[BRIEF]:
Can you rewrite the paragraph of the comic review that begins "The only fault, for me," in a shorter form that keeps its main facts?

[SELECTED TEXT]:
By Joss Whedon & John Cassaday

Marvel

So after rating the first volume of this series well recently, let's skip the next collection and see how the series was progressing with the regular series and its characters now established in the eyes of its monthly purchasing public.

Well, Marvel chose to put a page recapping past events to bring the book buying public up to steam so that's an unexpected editorial brownie point. As to the tale?

Well, there's a new Hellfire Club in town, or rather Xavier Mansion. Only not everyone can see them. Not all the time anyway. And the outcome of that is mainly what this whole collection's about without giving away the ending.

Whedon has fun playing through Chris Claremont's (the man who mainly made Marvel's X-Men the franchise it is today) back catalogue and subverting themes and characters, but respectively even while maintaining his own narrative voice and Cassady gives us more full figure views instead of a preponderance of well crafted head shots.

Wolverine and the Beast get their comedy one-liner comparisons to each other early on in the book and raise a smile, and the whole book has story momentum and is pleasing on the eye.

The only fault, for me, is the time-worn cliché of the denouement for the reason for the Hellfire Club's presence. Maybe this wouldn't be so telling read in monthly instalments, but it lets it down a bit for me. That stated, the creative team don't let the book end there and within the last few pages send those Astonishing X-Men flying out into space and danger with the threat that at least one of them might not return.

On the whole: superior, solid stuff.

[AVAILABLE DATA]:

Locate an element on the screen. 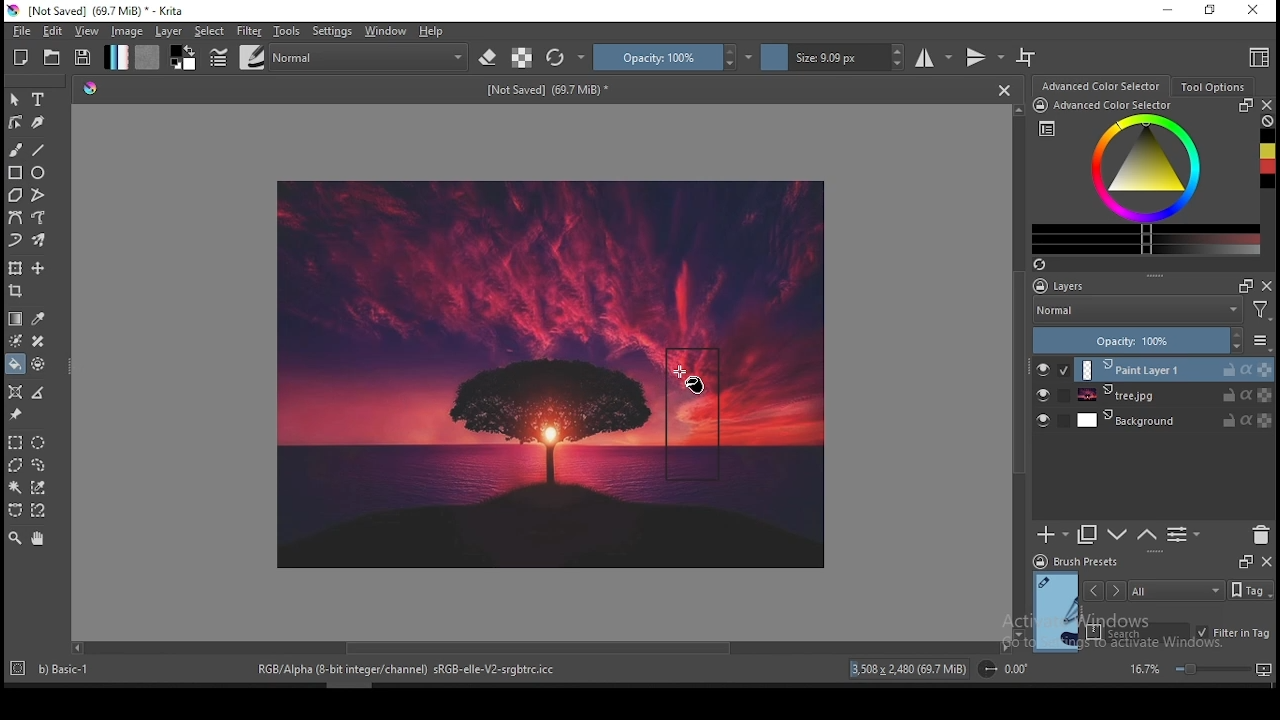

[FULL RESPONSE]:
The reviewer's one complaint is the time-worn cliché behind the reason for the Hellfire Club's presence. It might matter less when read in monthly installments, but it still lets the book down a bit. Even so, the creative team doesn't end the book there. In the last few pages they send the Astonishing X-Men into space and danger, with the threat that at least one of them might not return.